It’s been nine years since a high school intern at the University of Illinois dared question pop-culture convention and test the so-called “five-second rule’’ - the one that says if food or utensils have been on the floor or ground for five seconds or less, they’re probably safe from unseen ick.
That test found, however, that even after just a second or two, food on the floor can pick up thousands of potentially unfriendly germs.
Ever since, dozens of doctors and scientists have argued - on both sides - that the five-second rule is misguided. Some contend that parents should never give a child something to eat that’s been on the floor.

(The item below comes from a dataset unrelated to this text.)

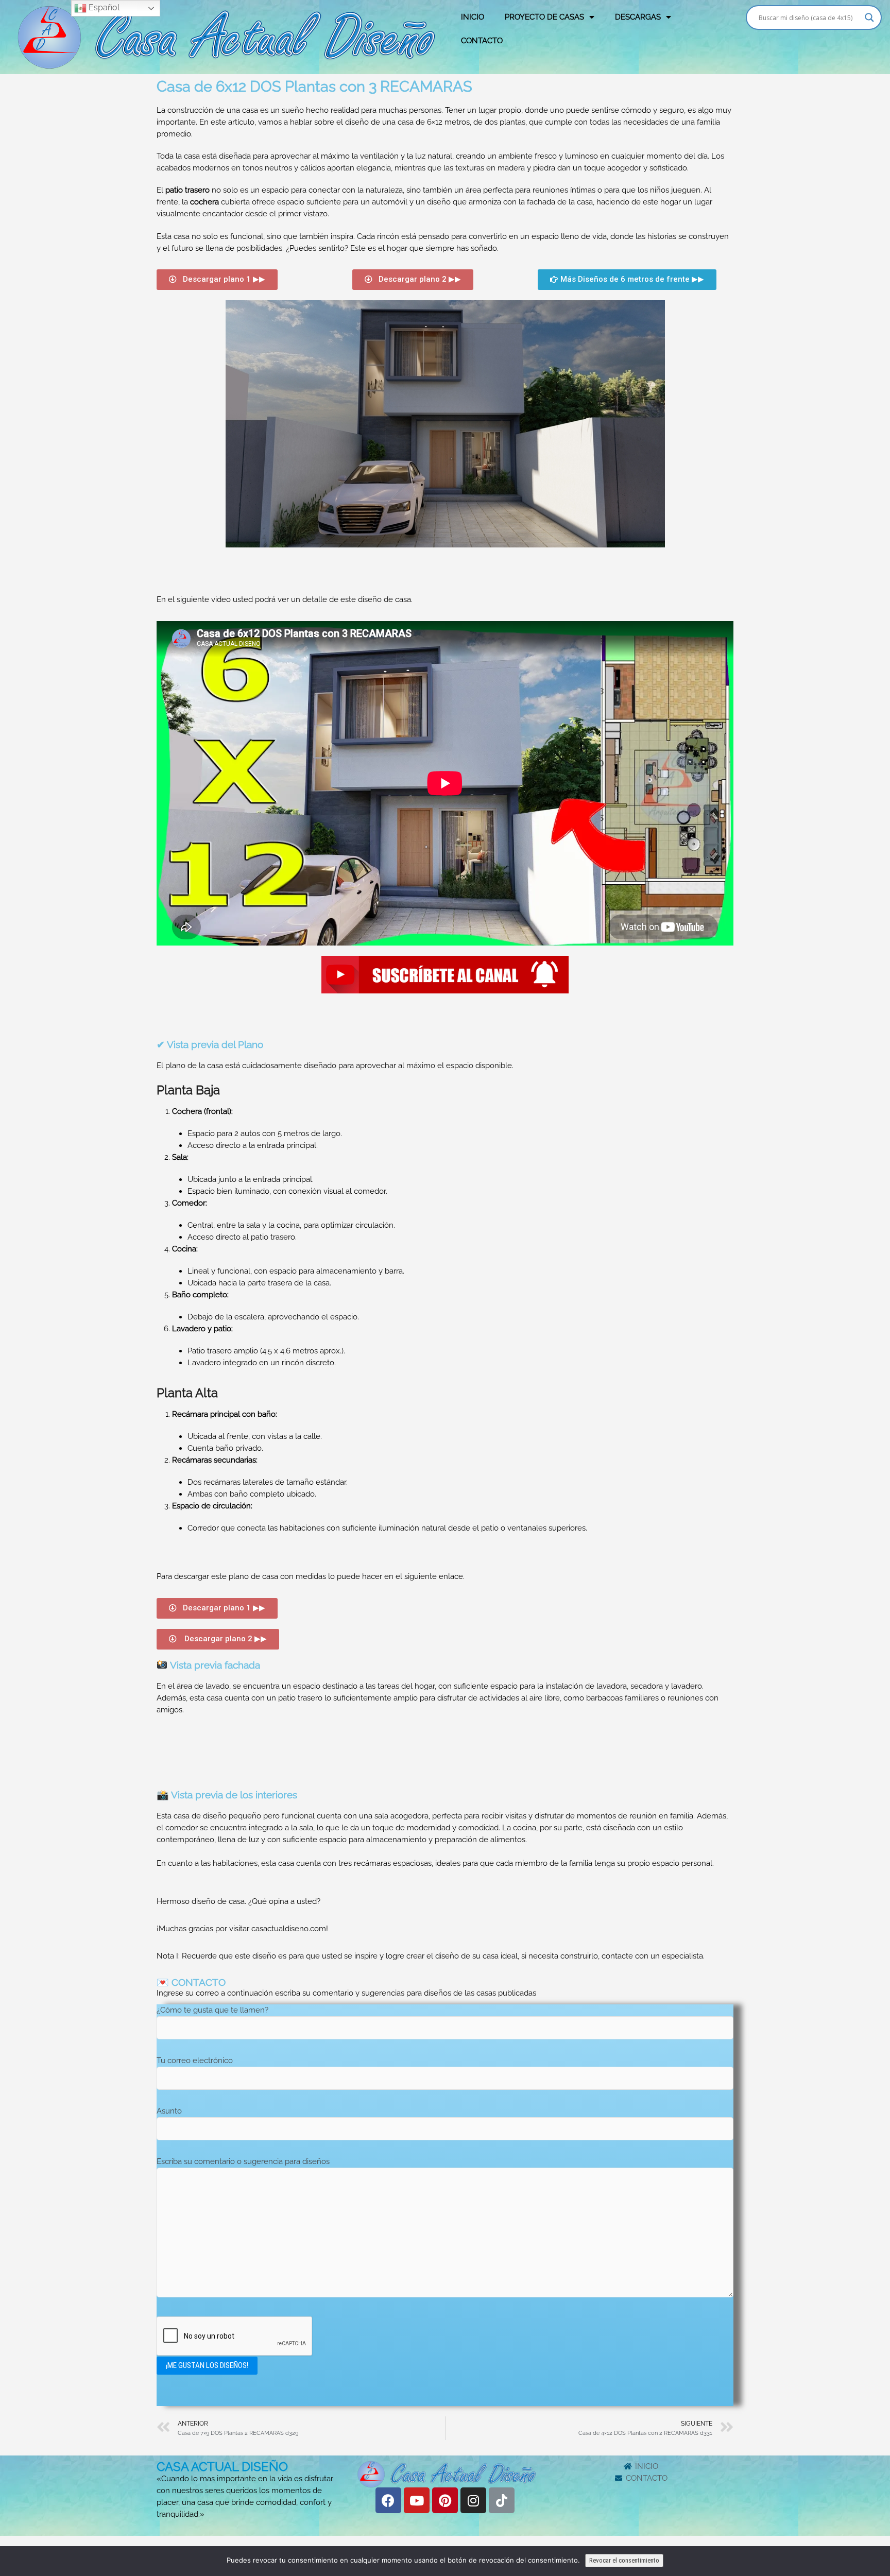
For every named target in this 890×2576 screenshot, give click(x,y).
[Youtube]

Others argue that 30 seconds or more should be the rule: dry food dropped on dry floors picks up far fewer germs than wet food and/or wet floors, they maintain, and generally takes longer to “attract’’ germs.
While academics continue to duke it out, more than a few parents seem to have embraced the five-second rule. A recent San Diego State University survey asked 500 parents where they stood. Three hundred twenty-five, or 65 percent, said they practiced the five-second rule.
And in a lively recent exchange on Yelp.com, the amateur critics’ site, more than 60 Boston-area people who identified themselves as parents of young children, aunts, uncles, nannies, or close friends of parents, debated the pros and cons of the five-second rule. With just three exceptions, they agreed it’s OK to practice the five-second rule, with conditions.